Caballeria stated that the Indian village of Guachama was renamed San Bernardino during the disputed 1810 expedition. Lerch gives us information that locates the village of Wa'atsava't, or Guachama, and describes some of the linguistics of the region:9

The native group which inhabited the San Bernardino Valley was the Wa'achem, a clan which belonged to the wahiyam, or coyote, moiety. Their territory, which consisted of the Santa Ana River and adjacent lands from the East Highlands area as far downstream as Agua Mansa near the county line, was known as Wa'atsava't to the Serrano and as wa'achanga to the Gabrielino. The existence of references in the literature to this area in both languages has raised questions as to whether the Wa'achem were Serrano or Gabrielino. The Spanish called the Wa'achem, "Guachama"...
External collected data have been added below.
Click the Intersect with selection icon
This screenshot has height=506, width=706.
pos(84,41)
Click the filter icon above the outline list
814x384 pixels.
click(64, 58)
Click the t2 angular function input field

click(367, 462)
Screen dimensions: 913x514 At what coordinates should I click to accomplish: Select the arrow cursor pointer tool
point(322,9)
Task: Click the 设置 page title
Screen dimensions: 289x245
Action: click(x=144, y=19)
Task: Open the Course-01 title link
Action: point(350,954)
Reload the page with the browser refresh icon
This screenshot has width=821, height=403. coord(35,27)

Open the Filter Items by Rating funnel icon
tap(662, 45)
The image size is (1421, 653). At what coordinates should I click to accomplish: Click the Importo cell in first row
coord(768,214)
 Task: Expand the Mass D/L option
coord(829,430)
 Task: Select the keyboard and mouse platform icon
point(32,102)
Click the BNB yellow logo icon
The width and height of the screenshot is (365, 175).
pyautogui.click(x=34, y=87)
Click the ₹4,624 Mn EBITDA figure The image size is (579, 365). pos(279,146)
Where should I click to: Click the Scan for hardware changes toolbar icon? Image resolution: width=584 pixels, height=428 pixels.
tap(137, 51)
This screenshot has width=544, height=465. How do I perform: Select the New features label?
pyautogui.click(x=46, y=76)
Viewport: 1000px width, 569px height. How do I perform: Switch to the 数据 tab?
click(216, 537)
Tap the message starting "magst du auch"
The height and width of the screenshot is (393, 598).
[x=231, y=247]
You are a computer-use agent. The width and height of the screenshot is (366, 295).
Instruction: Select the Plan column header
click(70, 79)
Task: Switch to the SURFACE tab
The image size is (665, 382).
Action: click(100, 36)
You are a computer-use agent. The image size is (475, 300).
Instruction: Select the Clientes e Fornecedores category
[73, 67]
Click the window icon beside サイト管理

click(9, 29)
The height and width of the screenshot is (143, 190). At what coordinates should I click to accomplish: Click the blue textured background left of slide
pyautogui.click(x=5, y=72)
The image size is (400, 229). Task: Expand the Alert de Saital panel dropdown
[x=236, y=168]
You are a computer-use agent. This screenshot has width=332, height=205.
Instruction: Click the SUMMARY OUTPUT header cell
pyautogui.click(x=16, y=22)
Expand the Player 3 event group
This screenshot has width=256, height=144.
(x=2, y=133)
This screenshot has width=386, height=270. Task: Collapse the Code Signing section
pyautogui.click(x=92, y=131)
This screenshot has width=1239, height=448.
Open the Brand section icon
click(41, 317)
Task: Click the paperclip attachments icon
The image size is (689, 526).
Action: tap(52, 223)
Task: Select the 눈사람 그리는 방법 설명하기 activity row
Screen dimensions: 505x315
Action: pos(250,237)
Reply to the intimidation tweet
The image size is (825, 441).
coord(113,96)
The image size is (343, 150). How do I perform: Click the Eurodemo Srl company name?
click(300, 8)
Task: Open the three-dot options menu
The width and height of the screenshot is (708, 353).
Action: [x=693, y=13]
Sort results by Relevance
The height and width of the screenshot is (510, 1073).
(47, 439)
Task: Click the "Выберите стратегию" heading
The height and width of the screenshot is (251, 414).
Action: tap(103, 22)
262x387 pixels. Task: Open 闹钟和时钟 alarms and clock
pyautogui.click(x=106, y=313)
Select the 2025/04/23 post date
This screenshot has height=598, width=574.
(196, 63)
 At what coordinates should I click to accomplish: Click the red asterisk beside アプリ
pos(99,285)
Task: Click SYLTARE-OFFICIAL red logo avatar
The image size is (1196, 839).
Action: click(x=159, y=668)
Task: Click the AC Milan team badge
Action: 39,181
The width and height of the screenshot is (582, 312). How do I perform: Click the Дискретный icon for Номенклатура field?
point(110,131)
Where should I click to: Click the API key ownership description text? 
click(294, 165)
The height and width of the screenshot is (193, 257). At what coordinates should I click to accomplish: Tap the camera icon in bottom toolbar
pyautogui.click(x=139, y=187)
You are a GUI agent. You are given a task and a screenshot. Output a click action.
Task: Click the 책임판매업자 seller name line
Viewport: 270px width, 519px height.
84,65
Four years later, R. Bruce Harley, Archivist of the Catholic Diocese of San Bernardino, wrote an essay entitled Rev. Juan Caballeria: Historian or Storyteller? Rethinking the 1810 Dumetz Expedition.10 Harley concluded that no evidence existed of a Dumetz expedition, but he did not exclude the possibility of future discoveries concerning the matter:

Thus, the historian-detective is forced to conclude, albeit reluctantly, that not all of the possible clues to the riddle have been found. On the other hand, some apparently spurious clues have hampered a solution. Quite likely the search will be renewed from time to time on the off chance that location of the missing clues will close the gaps in the puzzle which has challenged various historian-detectives for nearly a century.

Footnotes:
  1. Articles in San Bernardino Daily Times-Index ran from Jan to Sept, 1902, in 23 installments. Later published in book form as: Caballeria, Father Juan. History of San Bernardino Valley: From the Padres to the Pioneers, Times-Index Press, 1902
  2. Bancroft, Hubert Howe. History of California, Volume II, 1801-1824. Wallace Hebberd: Santa Barbara, 1966, pp 91, 92.
  3. Ibid, p 323.
  4. Ibid. Footnote 26 on page 92. I've paraphrased the footnotes in this paragraph.
  5. Beattie, George William, and Helen Pruitt Beattie. Heritage of the Valley: San Bernardino's First Century. San Pasqual Press: Pasadena, 1939, pp 8,9.
  6. Ibid, p 4.
  7. Ibid, p 8.
  8. Altschul, Jeffrey H., Martin R. Rose, and Michael K. Lerch. Man and Settlement in the Upper Santa Ana River Drainage: A Cultural Resources Overview. Report prepared for the Los Angeles District, U.S. Army Corps of Engineers, Statistical Research, Technical Series No. 1, 1984, pp 58-59.
  9. Ibid, p 57.
  10. Harley, R. Bruce. Rev. Juan Caballeria: Historian or Storyteller? Rethinking the 1810 Dumetz Expedition. San Bernardino County Museum Association Quarterly, Vol. XXXV, No. 2, Summer 1988, pp 30, 31.